* **Text provided**
Ivica Račan of the Party of Democratic Changes led the opposition in 1990 and 1991.

The Cabinet of Franjo Gregurić formed in 1991 was a National Unity Government.

Dražen Budiša of the Croatian Social Liberal Party led the opposition between 1992 and 2000.

==2000s==

Vladimir Šeks led the Croatian Democratic Union in opposition until the election of Ivo Sanader in 2000.

Ivica Račan led the opposition between 2003 and 2007. Željka Antunović became the head of SDP after his death, until Zoran Milanović was elected.

==6th assembly of Sabor==

In the Sixth assembly of the Croatian Parliament (2007–2011), the parties in Sabor that included the opposition were:
- Social Democratic Party
- Croatian People's Party – Liberal Democrats
- Istrian Democratic Assembly
- Croatian Democratic Assembly of Slavonia and Baranja
- Croatian Party of Pensioners
- Croatian Party of Rights
- Croatian Labourists – Labour Party

The leader of the opposition was Zoran Milanović, leader of the Social Democratic Party of Croatia.

==7th assembly of Sabor==

In the Seventh assembly of the Croatian Parliament (2011–2015), the parties in Sabor that include the opposition were:
- Croatian Democratic Union
- Croatian Labourists – Labour Party
- Croatian Democratic Assembly of Slavonia and Baranja
- Independent list of Ivan Grubišić
- Croatian Citizen Party
- Croatian Party of Rights dr. Ante Starčević
- Croatian Peasant Party
- Democratic Centre

In 2011 Jadranka Kosor led the Croatian Democratic Union in opposition, until the 2012 election of Tomislav Karamarko.

==8th assembly of Sabor==

In the Eight assembly of the Croatian Parliament (2015–2016), the parties in Sabor that include the opposition are:
- Social Democratic Party
- Croatian People's Party – Liberal Democrats
- Croatian Labourists – Labour Party
- Istrian Democratic Assembly
- Croatian Party of Pensioners
- Croatian Democratic Alliance of Slavonia and Baranja
- People's Party - Reformists
- Human Blockade

Zoran Milanović led the opposition in 2016.

==9th assembly of Sabor==

In the Ninth assembly of the Croatian Parliament (2016–2020), the parties in Sabor that include the opposition are:

- Social Democratic Party
- Istrian Democratic Assembly
- Human Blockade
- Croatian Party of Pensioners
- Croatian Democratic Alliance of Slavonia and Baranja
- Bridge of Independent Lists

Zoran Milanović led the opposition until the November 2016 election of Davor Bernardić as the new leader of the Social Democratic Party.

==10th assembly of Sabor==

In the Tenth assembly of the Croatian Parliament (2020–24), the parties in Sabor that included the opposition were:

- Social Democratic Party
- Istrian Democratic Assembly
- The Bridge
- Homeland Movement
- We can!

* **Parts of the exercise**
a) For each statement, say yes or no to whether it agrees with the text on Croatia's parliamentary opposition, and quote the words from that text that decide it. (i) Dražen Budiša led the opposition between 1992 and 2000. (ii) Jadranka Kosor led the Croatian Democratic Union in opposition until 2015. (iii) The Tenth assembly of the Croatian Parliament covered 2020 to 2024.
b) Please give the name of the person who, according to the text on Croatia's parliamentary opposition, became head of SDP after Ivica Račan's death.
Use only the text on Croatia's parliamentary opposition, not outside knowledge.

* **Provided data**
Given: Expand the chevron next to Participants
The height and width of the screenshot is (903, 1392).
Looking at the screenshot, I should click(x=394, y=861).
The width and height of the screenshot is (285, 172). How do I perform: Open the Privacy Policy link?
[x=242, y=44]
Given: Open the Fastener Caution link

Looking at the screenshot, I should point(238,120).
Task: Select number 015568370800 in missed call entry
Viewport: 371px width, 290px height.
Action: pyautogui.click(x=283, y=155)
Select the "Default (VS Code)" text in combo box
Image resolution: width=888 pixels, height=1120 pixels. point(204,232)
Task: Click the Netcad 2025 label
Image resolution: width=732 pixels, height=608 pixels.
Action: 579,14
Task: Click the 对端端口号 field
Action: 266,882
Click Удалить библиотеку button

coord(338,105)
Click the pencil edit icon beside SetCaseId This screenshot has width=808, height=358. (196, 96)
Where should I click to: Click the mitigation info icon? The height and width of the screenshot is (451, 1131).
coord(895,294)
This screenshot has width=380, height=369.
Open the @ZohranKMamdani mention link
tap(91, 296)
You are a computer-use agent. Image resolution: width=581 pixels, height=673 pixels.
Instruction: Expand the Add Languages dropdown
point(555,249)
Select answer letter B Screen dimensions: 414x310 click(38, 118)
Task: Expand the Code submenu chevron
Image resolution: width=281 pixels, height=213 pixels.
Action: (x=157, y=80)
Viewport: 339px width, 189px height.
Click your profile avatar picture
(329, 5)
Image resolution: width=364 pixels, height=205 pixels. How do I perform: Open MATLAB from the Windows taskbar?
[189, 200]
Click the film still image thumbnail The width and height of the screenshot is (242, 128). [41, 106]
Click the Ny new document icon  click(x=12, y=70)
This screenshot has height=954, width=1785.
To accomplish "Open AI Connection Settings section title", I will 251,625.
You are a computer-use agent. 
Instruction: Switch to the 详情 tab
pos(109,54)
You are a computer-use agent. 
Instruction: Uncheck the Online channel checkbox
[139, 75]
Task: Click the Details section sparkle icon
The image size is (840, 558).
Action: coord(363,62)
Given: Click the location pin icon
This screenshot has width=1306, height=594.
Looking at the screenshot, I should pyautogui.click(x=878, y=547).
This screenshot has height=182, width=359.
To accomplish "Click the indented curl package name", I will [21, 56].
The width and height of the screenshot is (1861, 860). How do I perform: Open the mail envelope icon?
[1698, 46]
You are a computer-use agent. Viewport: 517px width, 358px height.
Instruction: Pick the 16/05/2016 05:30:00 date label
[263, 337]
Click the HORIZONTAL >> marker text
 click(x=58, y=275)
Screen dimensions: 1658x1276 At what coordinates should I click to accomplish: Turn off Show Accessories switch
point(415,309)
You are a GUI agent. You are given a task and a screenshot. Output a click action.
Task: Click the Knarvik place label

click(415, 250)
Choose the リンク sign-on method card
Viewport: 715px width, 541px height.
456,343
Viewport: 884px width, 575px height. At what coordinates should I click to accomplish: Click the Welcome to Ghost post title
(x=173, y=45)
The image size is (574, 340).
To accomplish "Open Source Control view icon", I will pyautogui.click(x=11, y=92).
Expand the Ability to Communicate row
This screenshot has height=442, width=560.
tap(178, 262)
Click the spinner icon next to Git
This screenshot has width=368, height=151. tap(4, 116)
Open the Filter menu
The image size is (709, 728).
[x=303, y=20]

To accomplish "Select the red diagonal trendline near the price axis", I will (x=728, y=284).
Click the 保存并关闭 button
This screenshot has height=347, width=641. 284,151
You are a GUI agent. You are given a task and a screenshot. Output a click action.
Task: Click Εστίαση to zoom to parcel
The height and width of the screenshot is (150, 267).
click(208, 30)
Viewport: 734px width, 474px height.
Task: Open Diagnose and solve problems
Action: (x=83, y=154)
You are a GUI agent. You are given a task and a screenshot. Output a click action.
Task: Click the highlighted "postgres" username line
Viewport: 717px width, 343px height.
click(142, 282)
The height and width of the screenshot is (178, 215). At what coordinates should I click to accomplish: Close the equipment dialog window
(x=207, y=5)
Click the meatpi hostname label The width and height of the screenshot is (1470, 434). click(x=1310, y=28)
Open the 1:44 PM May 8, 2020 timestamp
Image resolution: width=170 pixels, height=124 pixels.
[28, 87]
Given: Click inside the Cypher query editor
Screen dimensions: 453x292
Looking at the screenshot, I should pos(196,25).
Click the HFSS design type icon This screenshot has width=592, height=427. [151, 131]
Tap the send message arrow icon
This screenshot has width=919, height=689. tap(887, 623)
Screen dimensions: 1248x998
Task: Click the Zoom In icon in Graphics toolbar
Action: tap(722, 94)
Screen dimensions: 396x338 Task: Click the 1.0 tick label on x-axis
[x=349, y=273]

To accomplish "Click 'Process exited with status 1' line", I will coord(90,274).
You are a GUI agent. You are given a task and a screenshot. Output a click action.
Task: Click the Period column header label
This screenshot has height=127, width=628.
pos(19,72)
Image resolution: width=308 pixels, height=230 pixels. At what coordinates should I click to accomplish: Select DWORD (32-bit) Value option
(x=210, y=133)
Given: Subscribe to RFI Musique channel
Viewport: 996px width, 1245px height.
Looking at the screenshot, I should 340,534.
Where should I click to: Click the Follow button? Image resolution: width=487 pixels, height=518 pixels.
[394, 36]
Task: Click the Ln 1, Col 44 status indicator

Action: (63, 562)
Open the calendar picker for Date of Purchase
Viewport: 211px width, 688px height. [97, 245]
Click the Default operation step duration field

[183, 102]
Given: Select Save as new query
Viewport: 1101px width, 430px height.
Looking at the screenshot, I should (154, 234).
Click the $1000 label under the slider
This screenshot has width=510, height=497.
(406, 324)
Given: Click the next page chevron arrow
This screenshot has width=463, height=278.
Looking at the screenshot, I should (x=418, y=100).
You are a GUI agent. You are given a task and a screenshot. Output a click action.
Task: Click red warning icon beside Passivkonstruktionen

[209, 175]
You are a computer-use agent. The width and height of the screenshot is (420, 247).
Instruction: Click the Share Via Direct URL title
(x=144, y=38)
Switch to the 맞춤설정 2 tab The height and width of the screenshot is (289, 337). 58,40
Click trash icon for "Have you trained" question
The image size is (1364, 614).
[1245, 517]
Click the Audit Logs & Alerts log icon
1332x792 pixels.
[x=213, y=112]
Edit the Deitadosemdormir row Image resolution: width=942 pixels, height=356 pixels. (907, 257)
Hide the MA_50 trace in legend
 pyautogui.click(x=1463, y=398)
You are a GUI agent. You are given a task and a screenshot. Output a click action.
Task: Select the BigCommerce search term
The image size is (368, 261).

* **Expected results**
a)
(i) Yes: "Dražen Budiša of the Croatian Social Liberal Party led the opposition between 1992 and 2000."
(ii) No: "In 2011 Jadranka Kosor led the Croatian Democratic Union in opposition, until the 2012 election of Tomislav Karamarko."
(iii) Yes: "In the Tenth assembly of the Croatian Parliament (2020–24)"

b) Željka Antunović